I couldn't quite put my finger on what was wrong with him this time around - it
wasn't Jackman's performance, which is fine. What it boiled down to, I realized,
was that this simply wasn't a very strong protagonist. He is a skeletal character
endowed with certain traits and motivations that serve the special-effects artists
more than they do the character. He's certainly not interesting enough to follow
for two hours.
This is Hood's first big-budget feature after gaining attention with the Oscar-winning Tsotsi and that dreadfully cheap political drama Rendition. To his credit,
he hasn't made the worst of the X-Men series - because, unlike X-Men: The Last
Stand, at least this movie makes sense. It just happens that Wolverine is mediocrity
at its most relentless.
Like the third of the X-Men trilogy, Wolverine
runs into the trap of artificially introducing too many new faces to know what to do
with. Characters come along, show off their special power, curtsy and then go
away.

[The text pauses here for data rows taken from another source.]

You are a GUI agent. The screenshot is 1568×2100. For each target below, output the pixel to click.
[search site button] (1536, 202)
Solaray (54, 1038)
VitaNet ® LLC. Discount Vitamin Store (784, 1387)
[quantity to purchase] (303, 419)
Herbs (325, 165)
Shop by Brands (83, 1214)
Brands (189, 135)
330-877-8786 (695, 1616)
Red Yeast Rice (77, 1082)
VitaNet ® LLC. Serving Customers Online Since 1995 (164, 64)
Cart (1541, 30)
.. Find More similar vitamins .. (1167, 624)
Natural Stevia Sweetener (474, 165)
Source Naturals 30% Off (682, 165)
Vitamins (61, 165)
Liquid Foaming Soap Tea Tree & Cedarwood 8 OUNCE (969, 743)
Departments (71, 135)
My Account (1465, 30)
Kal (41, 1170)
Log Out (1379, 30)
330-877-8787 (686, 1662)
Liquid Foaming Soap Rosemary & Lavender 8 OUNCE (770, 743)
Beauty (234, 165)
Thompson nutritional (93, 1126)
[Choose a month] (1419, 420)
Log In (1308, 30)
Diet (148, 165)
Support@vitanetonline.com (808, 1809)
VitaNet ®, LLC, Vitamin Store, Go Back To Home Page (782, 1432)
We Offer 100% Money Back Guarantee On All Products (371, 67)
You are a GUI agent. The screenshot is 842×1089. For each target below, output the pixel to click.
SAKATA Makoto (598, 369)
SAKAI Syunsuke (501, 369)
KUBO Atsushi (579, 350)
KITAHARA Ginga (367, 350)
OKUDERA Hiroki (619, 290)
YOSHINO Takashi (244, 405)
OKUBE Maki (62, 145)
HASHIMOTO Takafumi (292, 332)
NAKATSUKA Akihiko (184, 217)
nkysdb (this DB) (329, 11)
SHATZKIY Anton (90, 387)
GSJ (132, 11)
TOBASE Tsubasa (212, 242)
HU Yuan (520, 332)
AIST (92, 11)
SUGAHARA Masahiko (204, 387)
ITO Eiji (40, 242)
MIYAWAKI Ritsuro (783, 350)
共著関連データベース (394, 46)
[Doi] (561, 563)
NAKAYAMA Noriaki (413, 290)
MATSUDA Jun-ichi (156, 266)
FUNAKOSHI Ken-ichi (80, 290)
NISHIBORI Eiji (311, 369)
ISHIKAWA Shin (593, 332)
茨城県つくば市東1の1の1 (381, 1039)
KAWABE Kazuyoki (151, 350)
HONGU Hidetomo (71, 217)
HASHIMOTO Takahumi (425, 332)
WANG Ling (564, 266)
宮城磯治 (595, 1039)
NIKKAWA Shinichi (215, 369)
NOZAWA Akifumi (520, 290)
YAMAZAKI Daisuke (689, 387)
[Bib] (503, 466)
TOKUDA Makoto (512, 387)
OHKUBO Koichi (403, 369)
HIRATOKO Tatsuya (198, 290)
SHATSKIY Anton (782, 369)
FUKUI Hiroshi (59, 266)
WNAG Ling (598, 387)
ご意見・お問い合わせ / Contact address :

Every now and then they come back for an encore if their power is called
upon by the plot.
The most important of the peripheral characters this time around is Gambit (Taylor
Kitsch), who is written to personify a cocky, brash antihero with a bit of a sinister
streak, but is performed by Kitsch with no edge whatsoever. The rumor for a long
time was that Josh Holloway (Sawyer on Lost) was in line to play the role - and
boy, how perfectly he would have done so.
But Gambit is the least of the film's problems. The biggest problem of all, of course, being that it's barely there at all.